Donald Trump get his….
But NOT the whole ball of wax….
His endorsed people got marginal wins mostly from Republican voters…
Trumpism is alive for GOPer’s …But it does seem to be running out of gas….
What works for the Greand ole Party is probably gonna cost them in November….
Democrats could be smiling on the above….
Progressive Democrats seem to be holding tbheir own even as they are outspent by moderate and establishment party members….
Tuesday brought more reason to doubt Trump’s status as a GOP kingmaker, even as Trump-y candidates continue to win plenty. Trump notched one big win but two high-profile losses, with the biggest race yet to be decided.
The big win was in the North Carolina Senate race, where Rep. Ted Budd’s candidacy was among Trump’s earliest endorsements; Budd overcame early grumbles about his campaign to defeat former governor Pat McCrory. That’s a clear win for Trump.
Trump-endorsed state Sen. Doug Mastriano also won the nomination for Pennsylvania governor, but he was already well on track to victory before Trump backed him in recent days. So that one doesn’t really count for much.
Trump risked more in primaries for Pennsylvania Senate and Idaho governor, and the last one fell through — badly. Idaho Gov. Brad Little easily turned aside far-right Lt. Gov. Janice McGeachin, who never really caught on despite an early Trump endorsement. Little currently leads by more than 20 percentage points.
Trump also lent embattled Rep. Madison Cawthorn (R-N.C.) a late attempted lifeline, but it wasn’t enough. Cawthorn fell to state Sen. Chuck Edwards. As with Herbster, other high-profile GOP officials endorsed against Trump’s pick, and Cawthorn’s major personal issues ultimately overwhelmed him.
In the Pennsylvania Senate race, Trump-backed Mehmet Oz currently leads by 0.2 percentage points, but many absentee ballots remain to be counted, and rival Dave McCormick’s campaign is expressing confidence they’ll swing the race for him….

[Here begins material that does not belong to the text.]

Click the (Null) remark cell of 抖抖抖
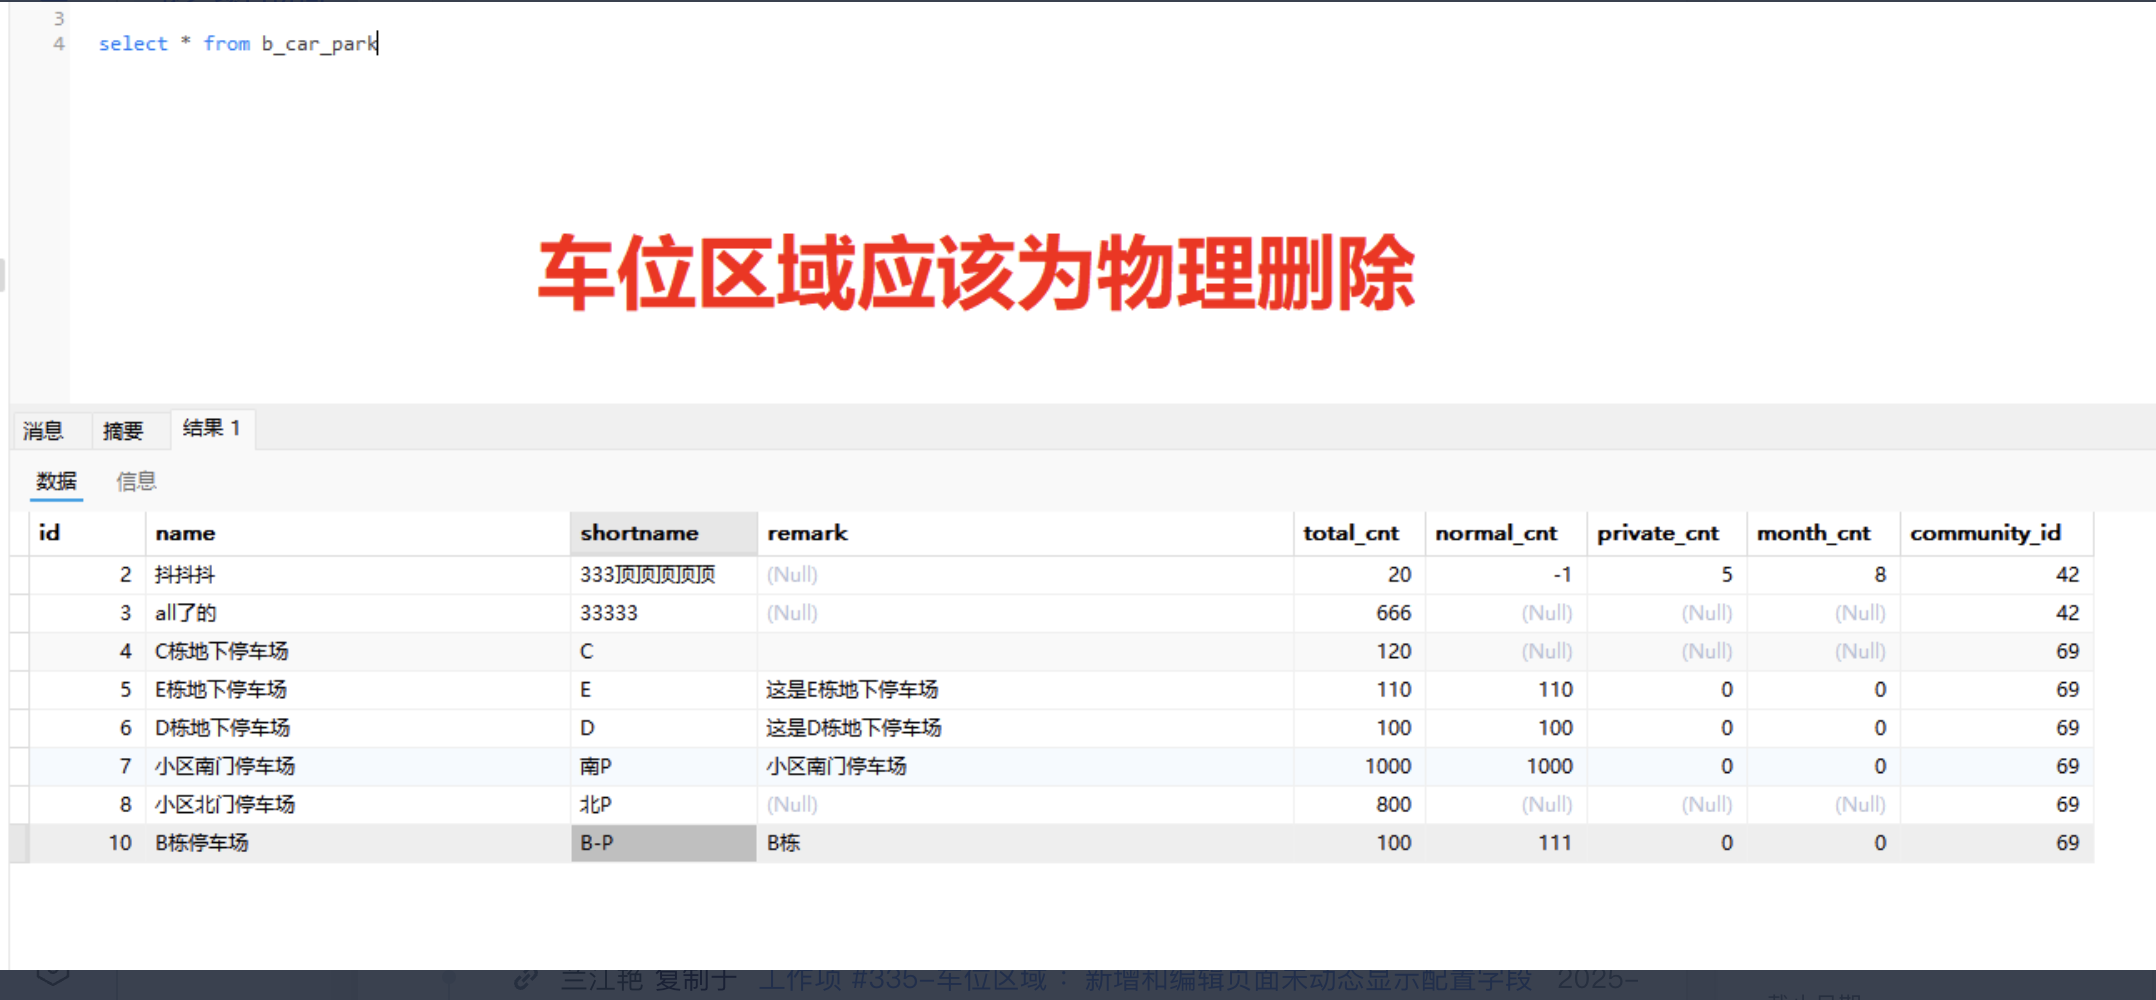2156x1000 pixels. (791, 574)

In Ohio this month, J.D. Vance received 32 percent of the vote. In Nebraska last week, Charles W. Herbster got 30 percent. And on Tuesday alone:
Dr. Mehmet Oz was hovering around 31 percent of the vote in Pennsylvania.
Bo Hines took 32 percent in a House primary in North Carolina.
Lt. Gov. Janice McGeachin of Idaho lost her primary for governor with about a quarter of the vote.
All of these candidates were endorsed by Mr. Trump in competitive primaries. And the outcome of these races has established the value of his endorsement in 2022: About one-third of Republican primary voters will back the Trump candidate.
In some races, like Mr. Vance’s for Senate and Mr. Hines’s, that’s enough to win and for the former president to claim credit. Elsewhere, as in Mr. Herbster’s bid for governor, the Trump-backed candidate fell short….
None of this bodes well for Mr. Trump’s Georgia picks, who are facing cash disadvantages and, unlike in the primary contests so far this year, entrenched incumbents. The Georgia primaries are next week….
John Fetterman was expected to win the Democratic Senate primary in Pennsylvania for so long that it could be easy to overlook how big a win it was for the progressive wing of the Democratic Party.
And the evening got better after that.
In Oregon, first-time candidate Carrick Flynn, who had the support of the leadership-aligned House Majority PAC, conceded to Andrea Salinas, a progressive state lawmaker endorsed by Sen. Elizabeth Warren (D-Mass.), in the open 6th Congressional District. In the state’s 5th District, moderate incumbent Rep. Kurt Schrader (D-Ore.) was trailing progressive Jamie McLeod-Skinner by a wide margin with 46 percent of the expected vote in.
In Pennsylvania, Summer Lee was leading Steve Irwin by a razor-thin margin with 93 percent of the expected vote in.
In North Carolina, two progressives, Nida Allam and Erica Smith, went down in open seat House primaries. But even with those losses — and even if the results in Oregon and Pennsylvania turn — it will go down as a good night for the left.
At a minimum, they have Fetterman and Salinas. And in the Senate, the rest of the map was pretty promising for progressives as well. A night that produced Fetterman — and Charles Booker and Cheri Beasley in Kentucky and North Carolina, respectively — as Democratic Senate nominees is a night progressives can learn to love.